Source : Office des normes générales du Canada. (2020). Liste des substances permises (CAN/CGSB-32.311-2020, Rectificatif no 1, mars 2021). Gouvernement du canada.

On voit donc que la liste des matières permises est assez vaste. Outre les fumiers d’animaux, bio ou conventionnels, les déchets verts de villes (feuilles, tontes) sont admis. Les normes biologiques suggèrent de prioriser les fumiers produits à la ferme. Elles exigent d’éviter celui des animaux confinés, incapables de se tourner sur 360 °, ou maintenus dans une obscurité constante. Elles suggèrent sans l’obliger d’éviter les fumiers d’élevages hors-sol (fermes ne disposant pas de champs en culture) et celui des animaux consommant des aliments génétiquement modifiés, ce qui recouvre la très grande majorité des fumiers provenant des élevages conventionnels.

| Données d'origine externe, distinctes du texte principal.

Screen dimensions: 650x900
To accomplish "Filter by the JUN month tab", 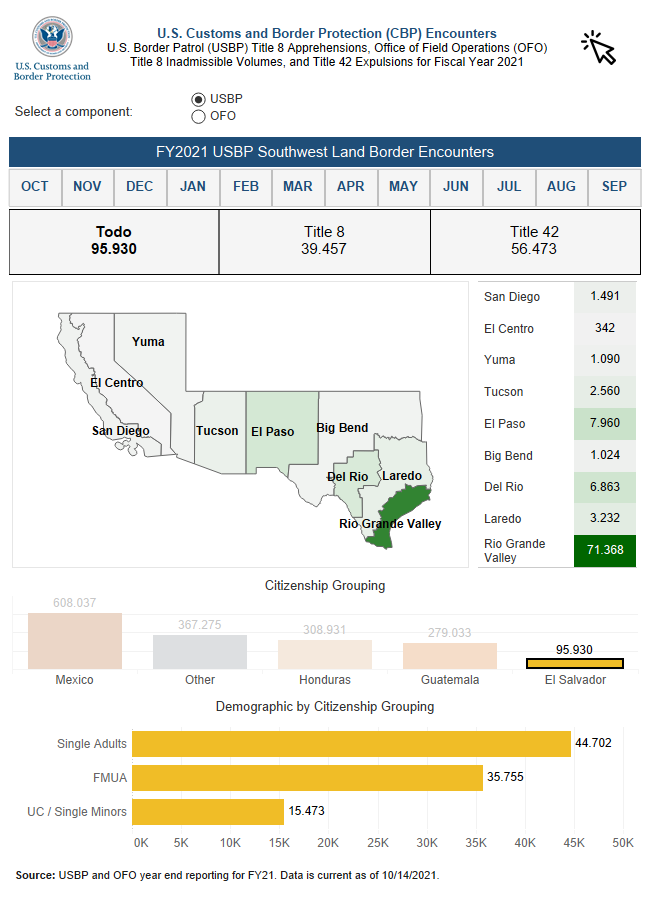I will click(456, 187).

Il faut éviter de composter des matériaux qui seraient trop spécialisés, par exemple des résidus industriels ou de la transformation alimentaire conventionnelle, car il pourrait alors être exigé d’effectuer des analyses de résidus de pesticides ou d’autres substances chimiques pour que le compost produit soit accepté en bio. Il faut comprendre que les molécules chimiques artificielles peuvent subir deux sorts lors du compostage : soit elles sont dégradées, soit elles s’accumulent (deviennent plus concentrées) parce que les microorganismes ne peuvent les dégrader.

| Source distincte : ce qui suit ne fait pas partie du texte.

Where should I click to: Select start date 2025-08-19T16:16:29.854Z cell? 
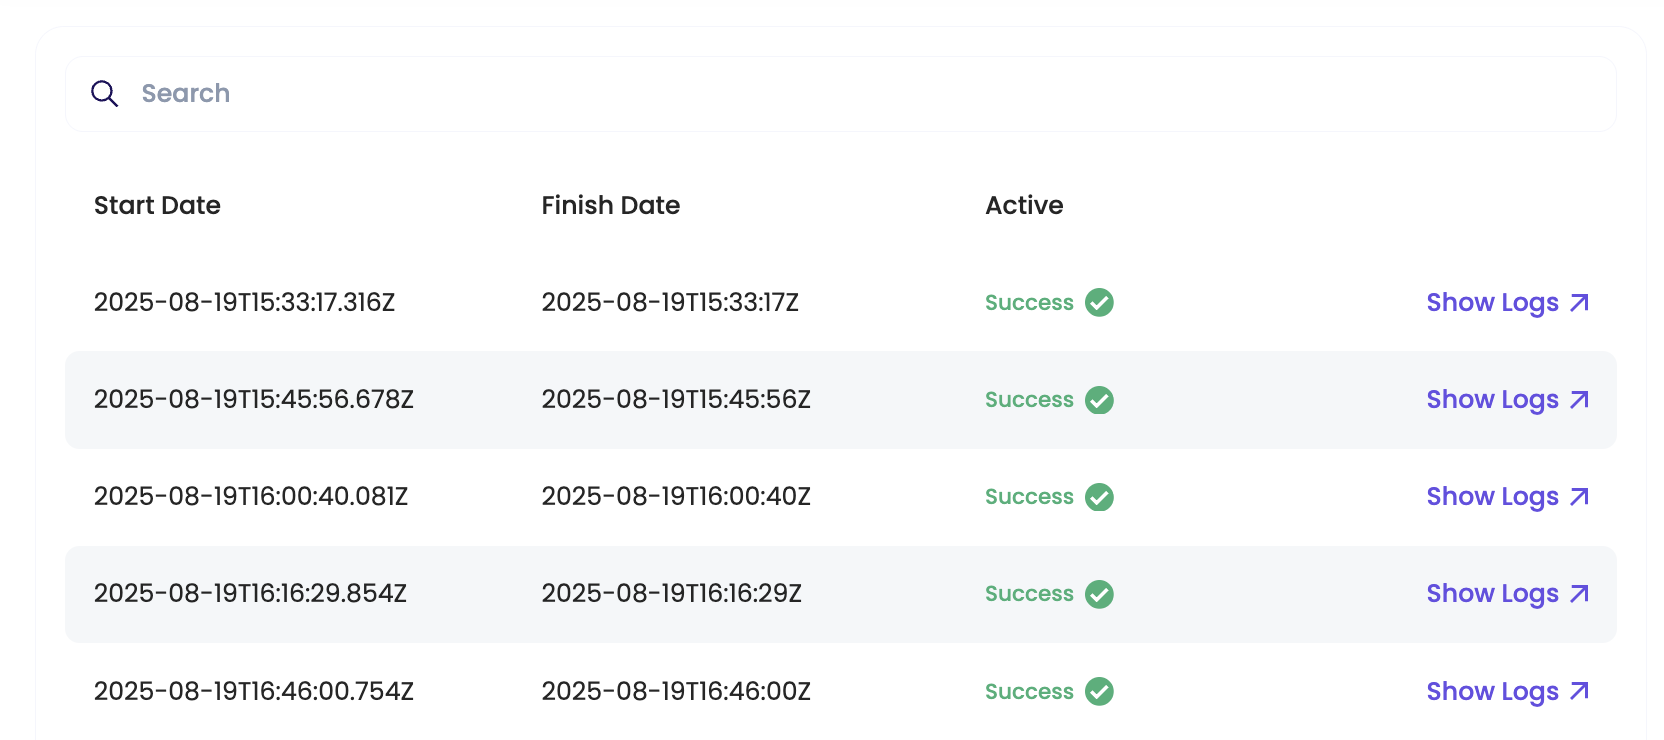(250, 594)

Les boues diverses (d’épuration, de papetières) ne sont pas acceptées en agriculture biologique. Les chinois utilisaient les excréments humains comme fertilisant (King, 1911), mais l’usage a disparu avec l’arrivée des engrais chimiques. Les risques sanitaires et l’usage généralisé de médicaments, pilules anticonceptionnelles et autres produits pharmaceutiques imposent des restrictions sur leur utilisation, qui n’est, de toute façon, pas autorisée en agriculture biologique.

À noter que les fabricants de composts commerciaux sont soumis aux mêmes règles que les agriculteur·rices qui veulent composter à la ferme quant aux matériaux admis.